**INSTRUKSI TUGAS**:
(a) Tentukan apakah setiap pernyataan berikut sesuai dengan artikel tentang kinerja DSNG, lalu jawab ya atau tidak disertai kutipan persis dari artikel yang menjadi dasarnya. (i) Pendapatan konsolidasi DSNG hingga akhir September 2025 naik 25 persen dibanding periode yang sama tahun lalu. (ii) Segmen produk kayu menyumbang 88 persen dari pendapatan DSNG. (iii) Angka Free Fatty Acid (FFA) naik menjadi 3 persen.
(b) Lanjutkan artikel tentang kinerja DSNG mulai dari kalimat sesudah bagian terakhir yang ditampilkan.

DSNG Pertahankan Kinerja Positif di Tengah Dinamika Pasar

0
Truk pengangkut tandan buah segar melintasi perkebunan sawit yang hijau subur. Dok: Ist

Di saat banyak korporasi terguncang oleh fluktuasi harga komoditas global, PT Dharma Satya Nusantara Tbk (DSNG) justru tampil stabil. Hingga kuartal III 2025, perusahaan sawit dan produk kayu yang berdiri sejak 1980 itu kembali membuktikan ketangguhannya.

Laporan keuangan terbaru mencatat, hingga akhir September 2025, DSNG membukukan pendapatan konsolidasi Rp 8,9 triliun, naik 25 persen dibanding periode yang sama tahun lalu. Dari jumlah itu, segmen kelapa sawit menyumbang 88 persen, diikuti produk kayu 11 persen, dan energi terbarukan 1,7 persen.

“Perseroan juga mencatat laba bersih Rp 1,3 triliun, tumbuh 51 persen year-on-year,” ujar Andrianto Oetomo, Direktur Utama DSNG, dalam keterangan resminya di Jakarta, Jumat (24/10). “Kenaikan ini didorong oleh perbaikan efisiensi di seluruh lini bisnis dan peningkatan harga rata-rata produk sawit.”

Kinerja positif DSNG datang dari dua sisi: harga jual yang lebih tinggi dan operasional yang makin efisien. Di sektor kelapa sawit, pendapatan melonjak 27,8 persen YoY menjadi Rp 7,8 triliun, berkat kenaikan average selling price (ASP) seluruh produk utama. Harga crude palm oil (CPO) naik 16,3 persen, palm kernel melesat 80,5 persen, dan palm kernel oil (PKO) menanjak 82,8 persen. Volume penjualan turut naik sekitar 5 persen, memperkuat kinerja keseluruhan.

Produksi Tandan Buah Segar (TBS) meningkat 4 persen menjadi 1,6 juta ton, sementara produksi CPO tumbuh 3,9 persen. Kualitas pun terjaga. Angka Free Fatty Acid (FFA) stabil di 3 persen, dan Oil Extraction Rate (OER) mencapai 23,37 persen — indikator penting yang menunjukkan efisiensi ekstraksi minyak dari buah sawit tetap optimal.

“Stabilitas operasional dan manajemen kebun yang disiplin menjadi kunci kami menjaga kualitas,” ujar Andrianto.

**DATA HASIL EKSTRAKSI**:
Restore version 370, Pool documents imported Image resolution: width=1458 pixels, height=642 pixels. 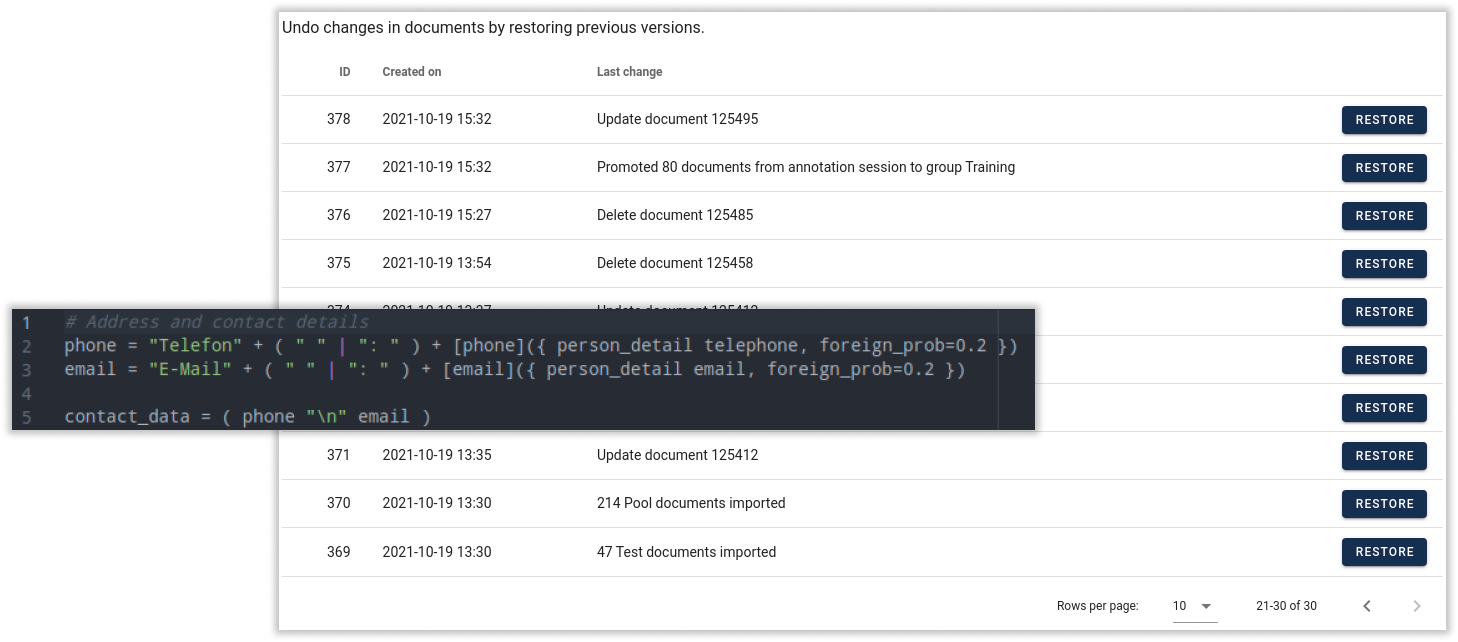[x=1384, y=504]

* * *

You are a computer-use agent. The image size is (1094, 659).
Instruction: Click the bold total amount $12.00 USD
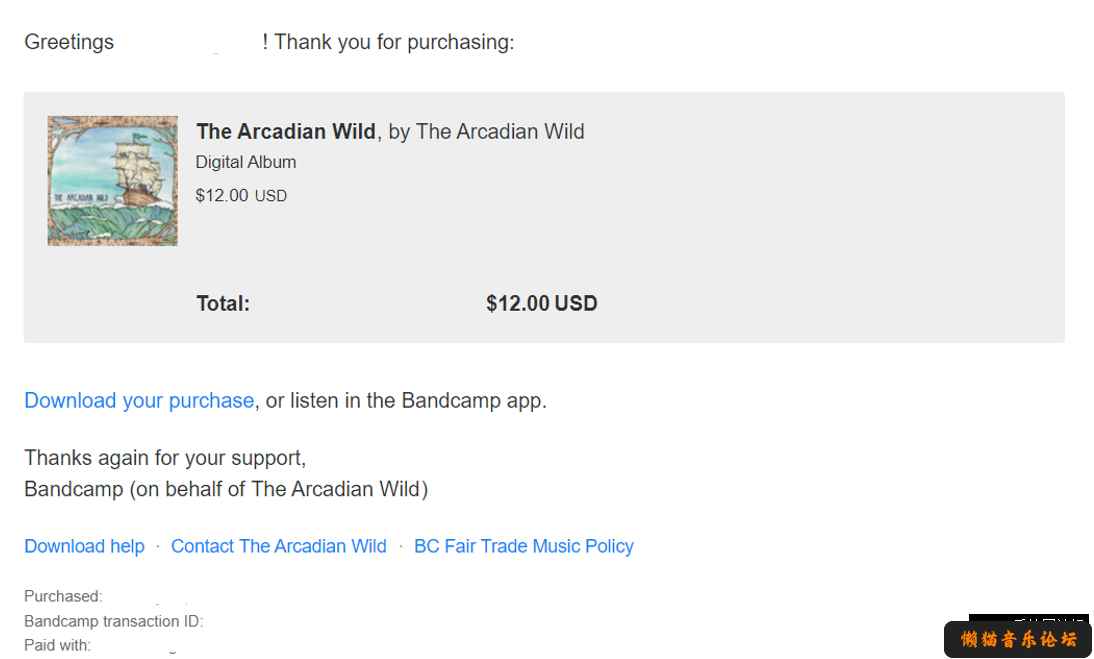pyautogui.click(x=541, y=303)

**HASIL TUGAS**:
(a)
(i) Ya: "naik 25 persen dibanding periode yang sama tahun lalu"
(ii) Tidak: "segmen kelapa sawit menyumbang 88 persen, diikuti produk kayu 11 persen"
(iii) Tidak: "Angka Free Fatty Acid (FFA) stabil di 3 persen"

(b)
Namun DSNG bukan hanya soal sawit. Di sektor produk kayu, perusahaan yang memiliki dua pabrik di Jawa Tengah itu juga menunjukkan ketahanan menghadapi pasar global yang belum sepenuhnya pulih.

Segmen ini mencatat pendapatan Rp 948,8 miliar, tumbuh 9,2 persen YoY. Permintaan terhadap produk panel naik 9,9 persen, dan engineered flooring meningkat 3,2 persen. Peningkatan permintaan berasal dari pasar Asia Timur dan Eropa, meski sektor ini masih dihadapkan pada ketidakpastian seperti tarif perdagangan Amerika Serikat dan ketegangan geopolitik global.

“Kami menjaga keseimbangan antara ekspor dan pasar domestik, sekaligus memperluas basis pelanggan produk kayu premium,” kata Andrianto.

Sementara di segmen energi terbarukan, pendapatan tercatat Rp 148,9 miliar, turun 8,3 persen YoY akibat fluktuasi permintaan biomassa dari Jepang. Namun, DSNG tak berhenti berinovasi.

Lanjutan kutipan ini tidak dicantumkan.